Exercise text ->
The Hollywood star, who is also the envoy for the UN High Commissioner for Refugees, co-chaired the four-day summit in London with the British foreign secretary William Hague.
She addressed the extremely sensitive issue in front of more than 300 international government ministers.
“It is a myth that rape is an inevitable part of conflict,” she said. “There is nothing inevitable about it. It is a weapon of war aimed at civilians. It is nothing to do with sex, everything to do with power. It is done to torture and humiliate people, and often to very young children.”
Women in conflict zones not only suffer through death and destruction, but also face the very real threat of sexual violence.
“Rape is a conscious process of intimidation by which all men keep all women in a state of fear,”
says Susan Brownmiller in Against Our Will: Men, Women and Rape.
Perhaps no one can describe sexual violence against women in times of conflict better than Susan, who is the first historian to research and document an overview of rape in war.
"War provides men with the perfect psychological backdrop to give vent to their contempt for women. The maleness of the military—the brute power of weaponry exclusive to their hands, the spiritual bonding of men at arms, the manly discipline of orders given and orders obeyed, the simple logic of the hierarchical command—confirms for men what they long suspect—that women are peripheral to the world that counts," she writes.
From conflicts in Bosnia and Herzegovina to Peru, Kashmir, Palestine and Rwanda, females have been targeted for rape, imprisonment, torture, prostitution and human trafficking.

Stored records ->
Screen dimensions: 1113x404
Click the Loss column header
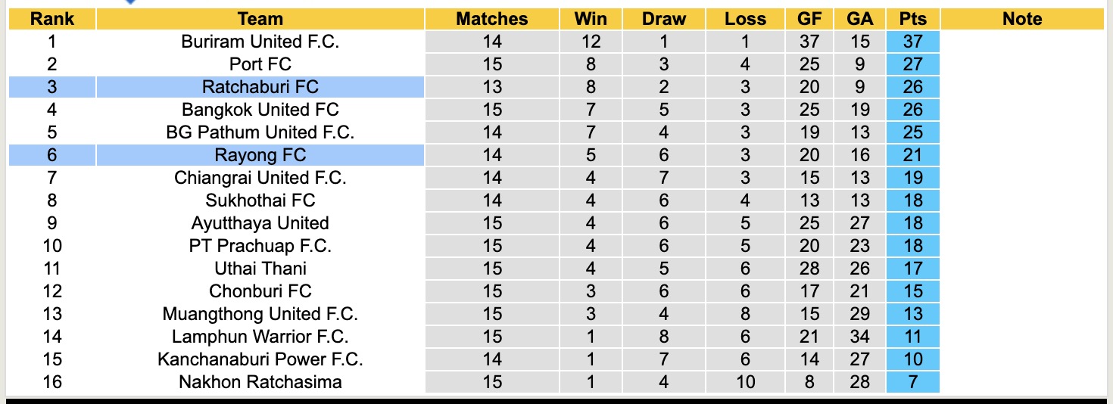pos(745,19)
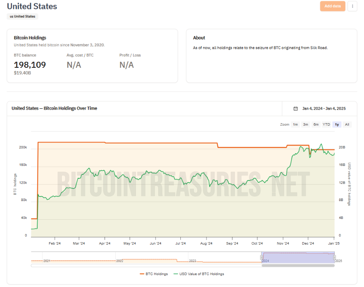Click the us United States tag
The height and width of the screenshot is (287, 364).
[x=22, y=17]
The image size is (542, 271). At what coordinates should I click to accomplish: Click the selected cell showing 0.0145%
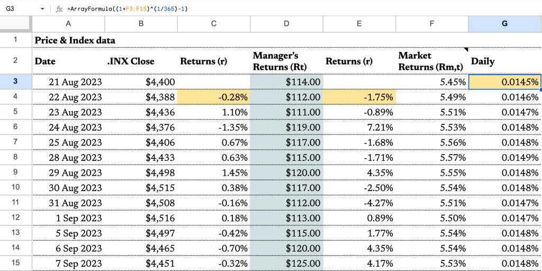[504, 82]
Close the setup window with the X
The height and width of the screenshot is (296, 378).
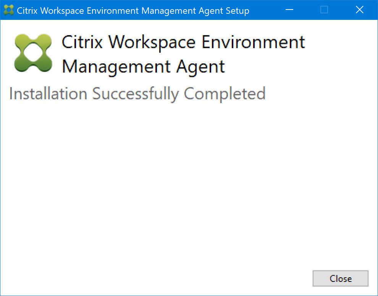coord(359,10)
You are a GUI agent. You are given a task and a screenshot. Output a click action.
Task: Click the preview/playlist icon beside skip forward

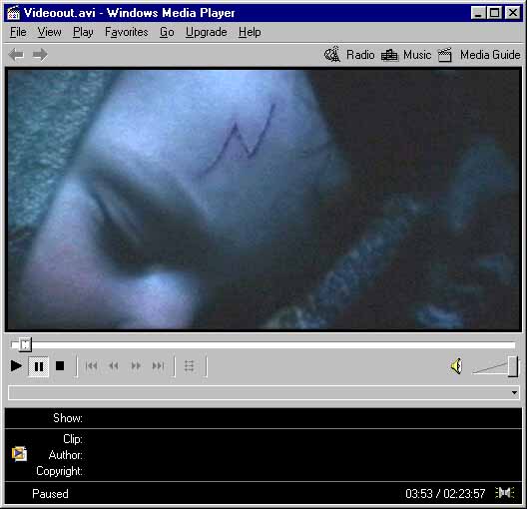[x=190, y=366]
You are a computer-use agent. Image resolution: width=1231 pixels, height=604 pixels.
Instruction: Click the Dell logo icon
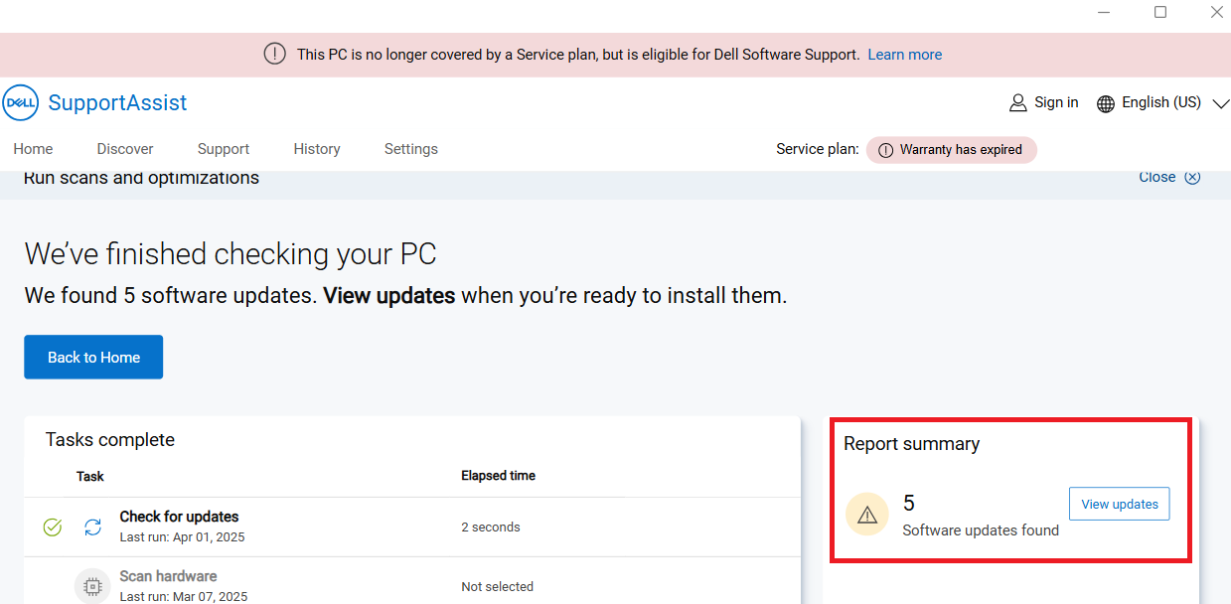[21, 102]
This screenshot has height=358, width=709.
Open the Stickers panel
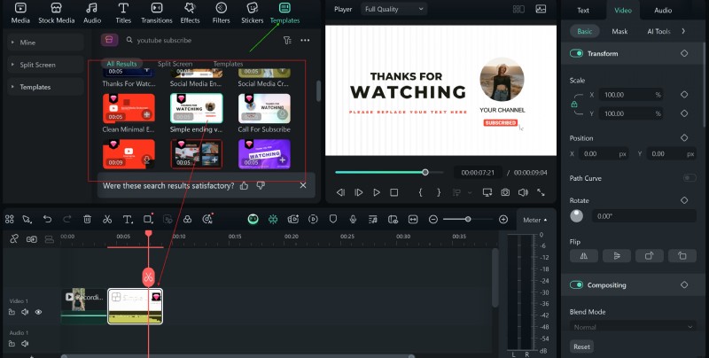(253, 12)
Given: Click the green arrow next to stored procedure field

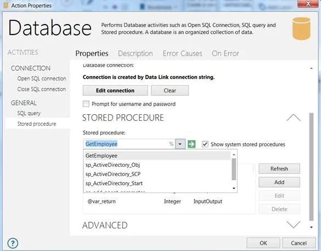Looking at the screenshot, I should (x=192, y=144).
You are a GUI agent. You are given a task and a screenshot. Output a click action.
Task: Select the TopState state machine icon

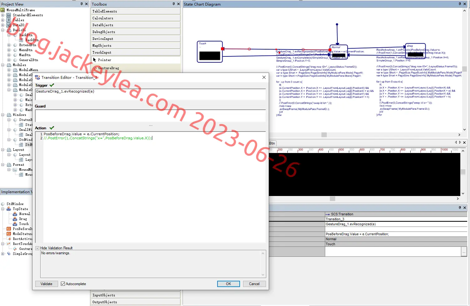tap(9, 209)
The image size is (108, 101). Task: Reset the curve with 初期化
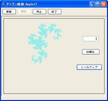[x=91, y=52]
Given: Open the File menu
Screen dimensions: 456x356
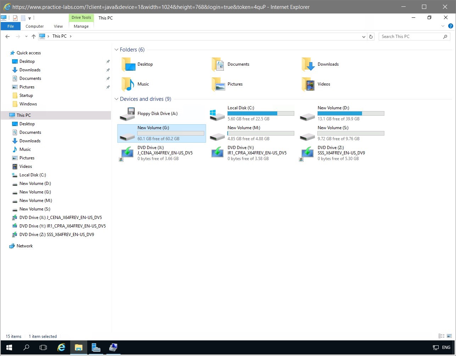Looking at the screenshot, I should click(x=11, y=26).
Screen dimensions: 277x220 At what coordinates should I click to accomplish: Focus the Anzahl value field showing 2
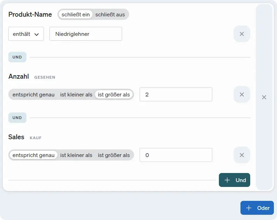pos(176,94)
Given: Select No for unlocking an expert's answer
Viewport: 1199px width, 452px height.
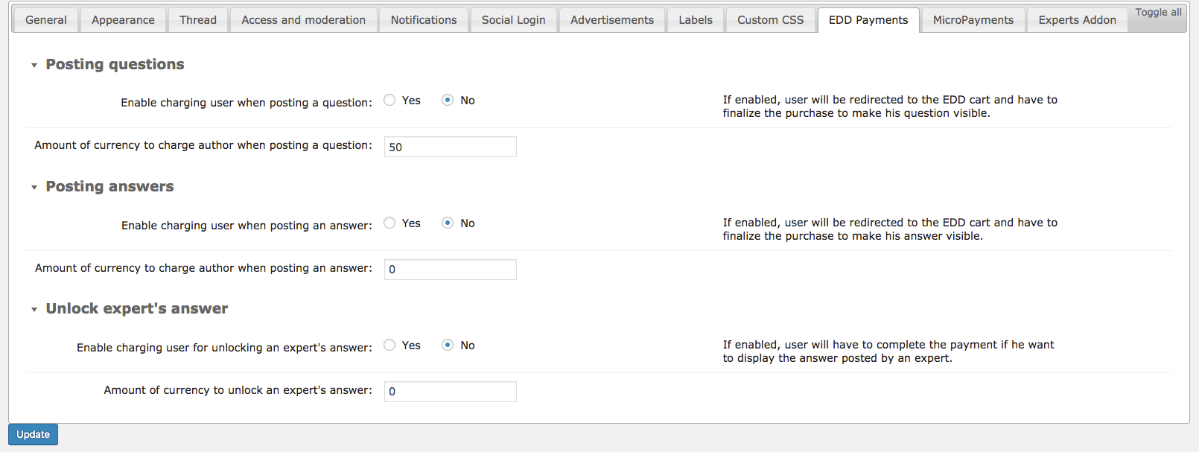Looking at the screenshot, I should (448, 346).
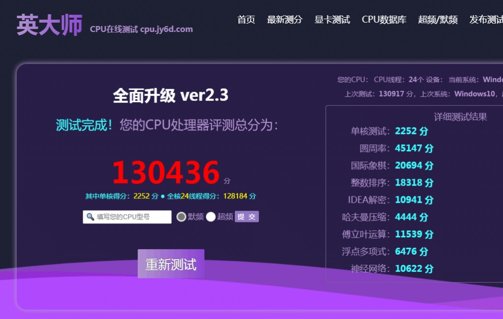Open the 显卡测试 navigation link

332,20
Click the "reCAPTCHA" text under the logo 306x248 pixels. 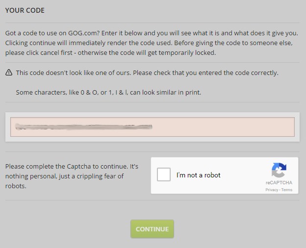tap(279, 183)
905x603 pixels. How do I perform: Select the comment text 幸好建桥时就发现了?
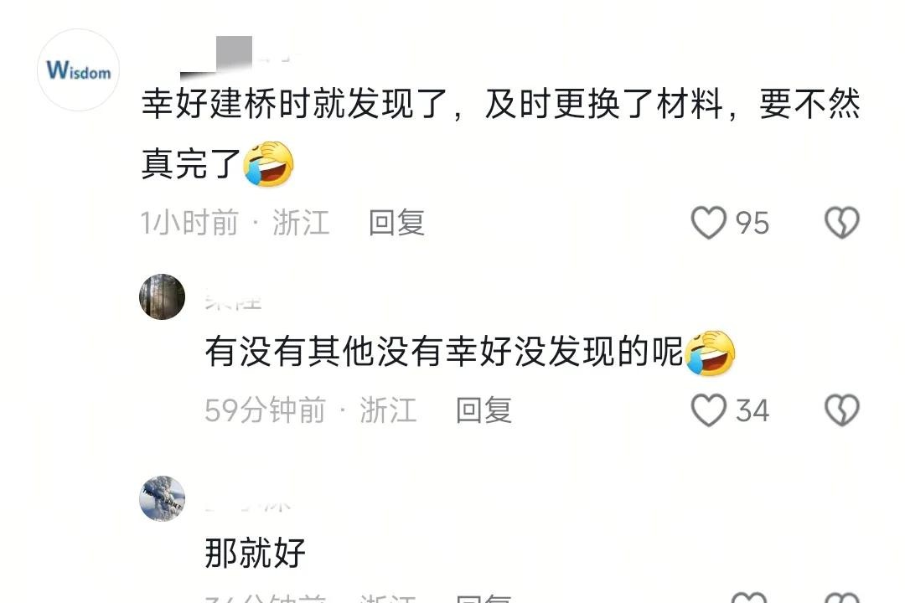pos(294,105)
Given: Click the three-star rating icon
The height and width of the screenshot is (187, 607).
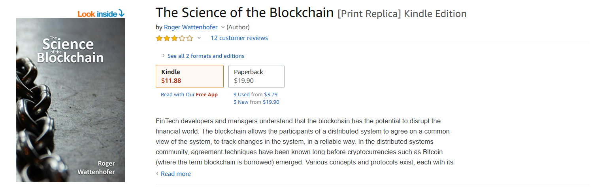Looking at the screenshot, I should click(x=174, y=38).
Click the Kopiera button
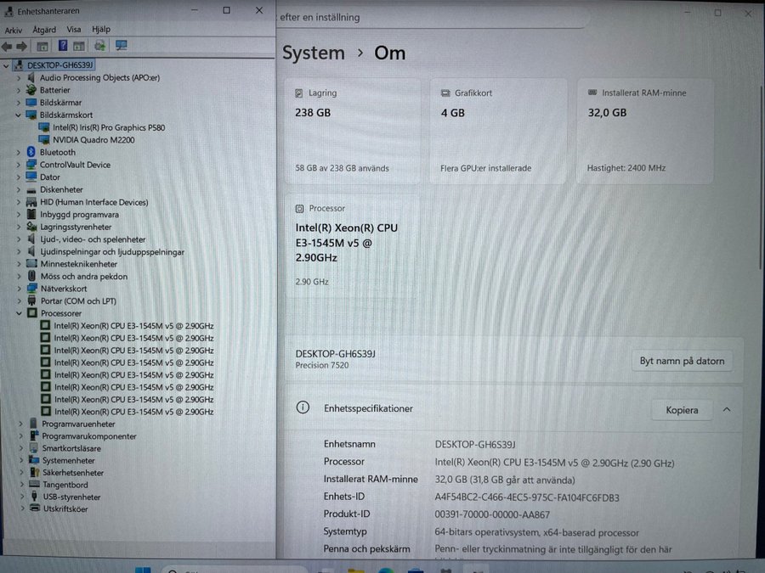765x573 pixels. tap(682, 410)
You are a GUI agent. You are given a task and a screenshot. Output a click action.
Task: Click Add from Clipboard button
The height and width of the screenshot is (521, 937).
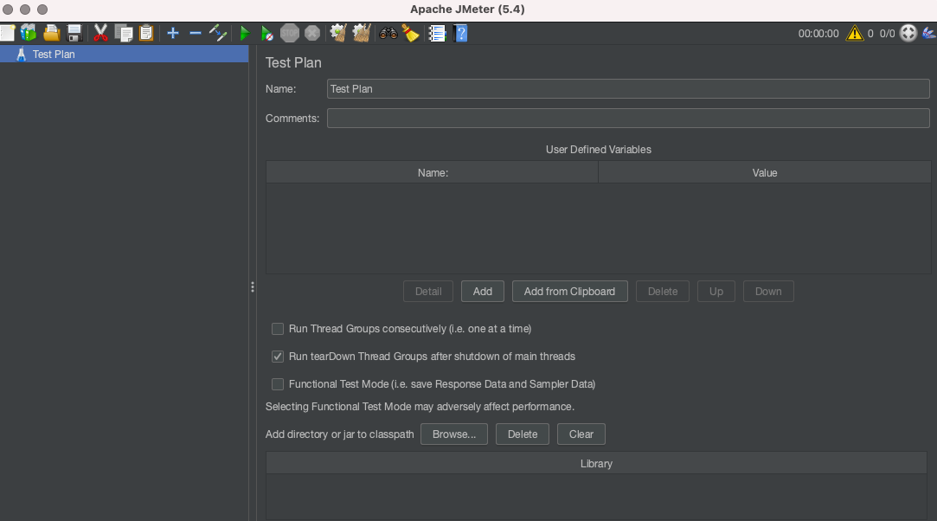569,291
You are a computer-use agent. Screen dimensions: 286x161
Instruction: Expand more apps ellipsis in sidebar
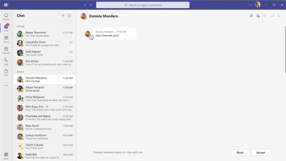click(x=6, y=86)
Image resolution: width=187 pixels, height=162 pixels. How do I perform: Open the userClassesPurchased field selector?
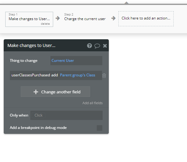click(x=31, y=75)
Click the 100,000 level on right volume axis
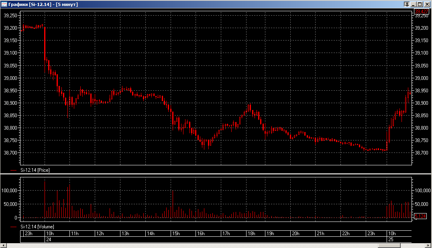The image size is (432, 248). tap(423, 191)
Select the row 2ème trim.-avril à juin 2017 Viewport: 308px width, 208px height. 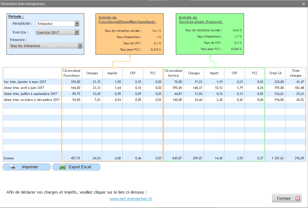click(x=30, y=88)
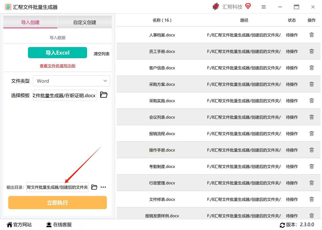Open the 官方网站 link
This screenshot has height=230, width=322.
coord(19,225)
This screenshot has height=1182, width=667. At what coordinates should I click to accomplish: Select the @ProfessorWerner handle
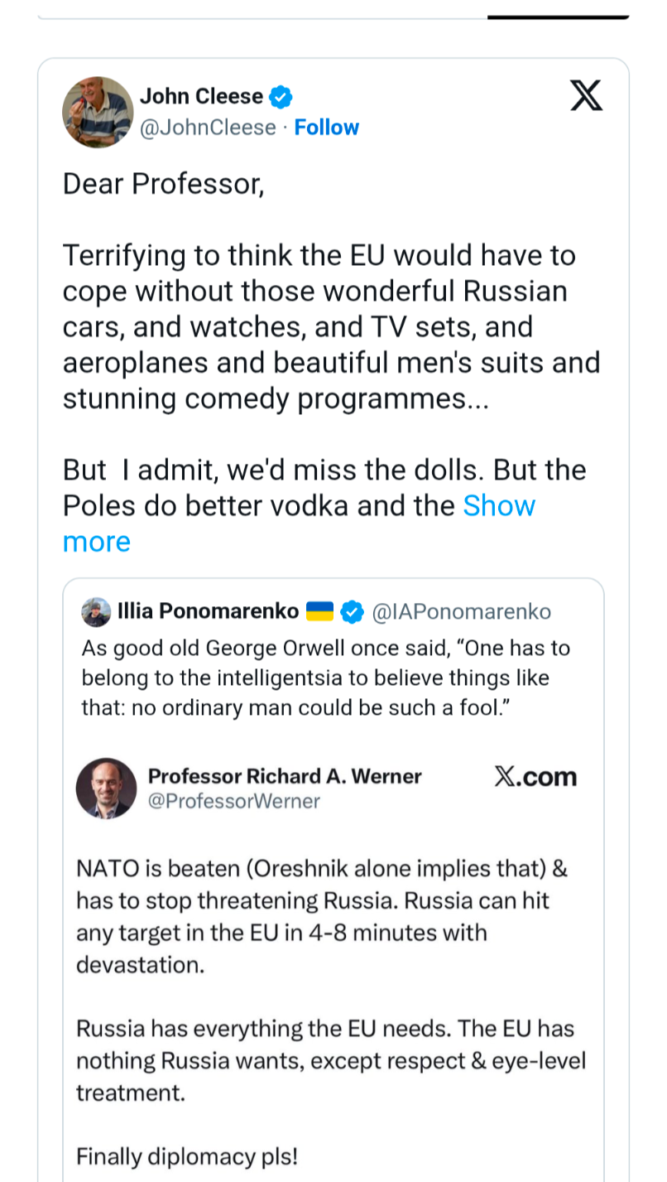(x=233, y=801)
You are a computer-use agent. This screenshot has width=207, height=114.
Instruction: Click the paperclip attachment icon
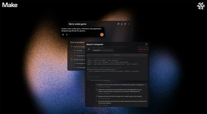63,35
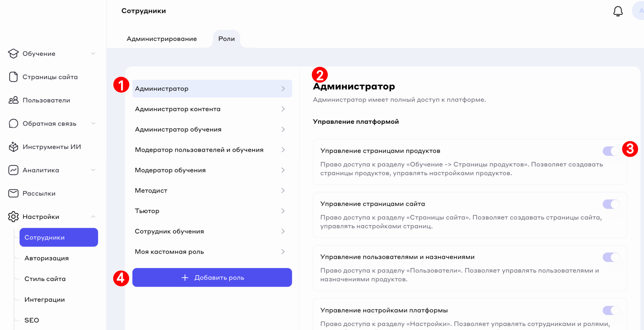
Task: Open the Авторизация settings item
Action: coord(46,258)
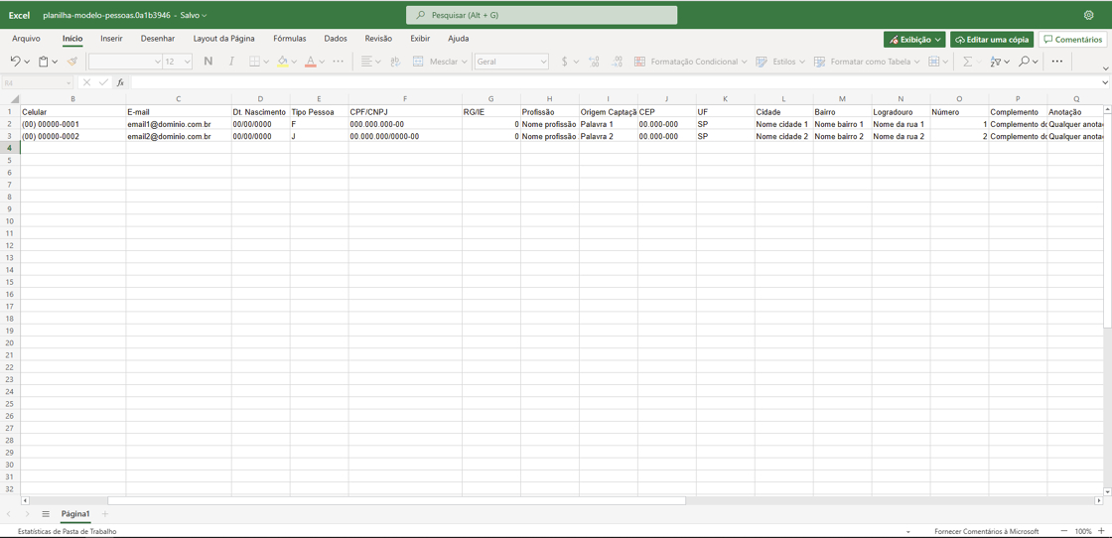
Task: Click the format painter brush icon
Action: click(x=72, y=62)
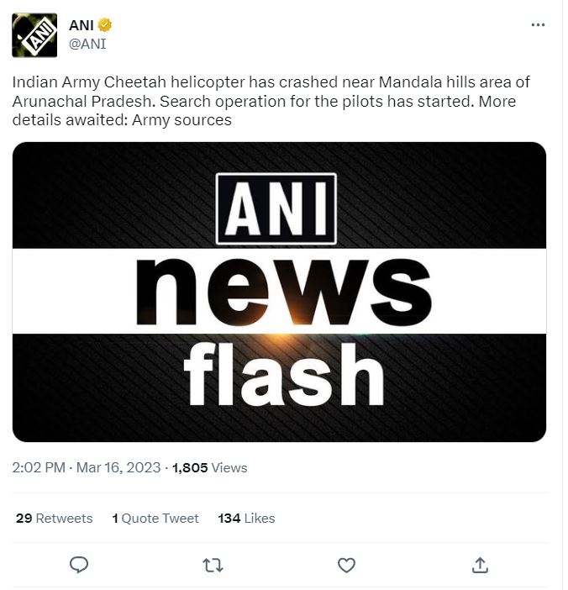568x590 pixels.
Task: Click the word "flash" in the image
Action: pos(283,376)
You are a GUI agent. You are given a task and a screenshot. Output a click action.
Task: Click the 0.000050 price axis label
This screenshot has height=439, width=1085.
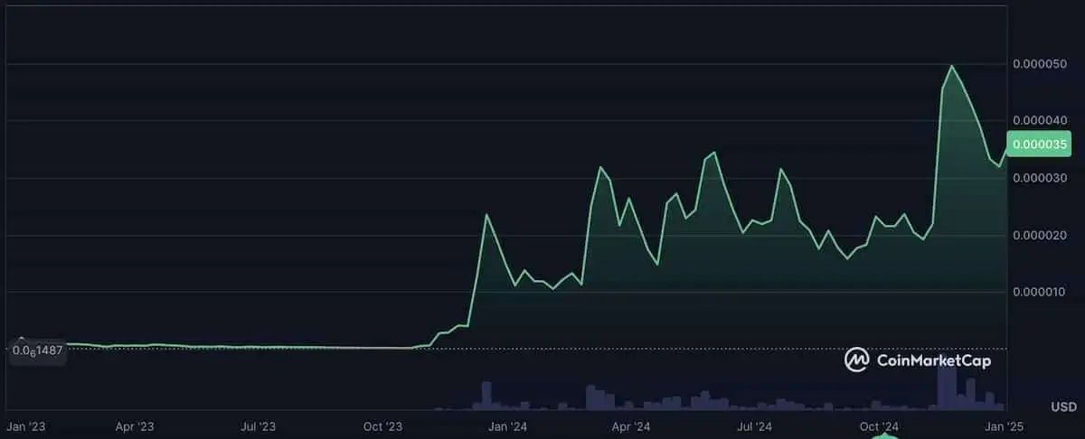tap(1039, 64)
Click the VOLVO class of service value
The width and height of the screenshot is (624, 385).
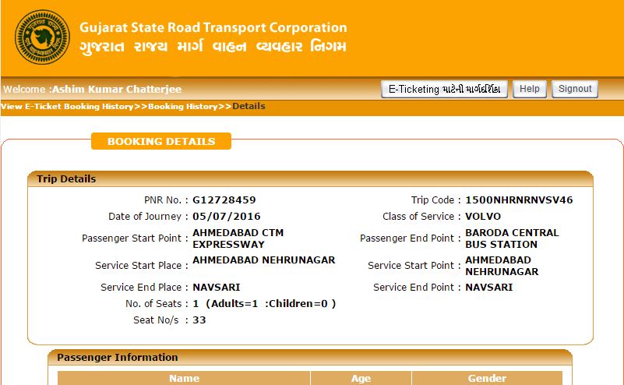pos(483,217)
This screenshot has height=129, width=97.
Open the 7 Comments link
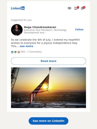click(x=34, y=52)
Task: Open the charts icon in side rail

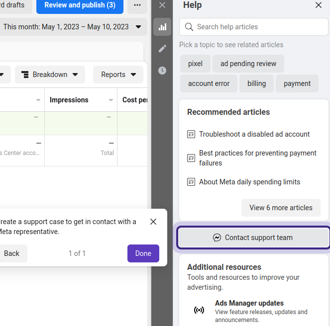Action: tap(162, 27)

Try it -> In the text on sexual violence in war, who co-chaired the four-day London summit with the Hollywood star?

Result of the exercise -> The British foreign secretary William Hague.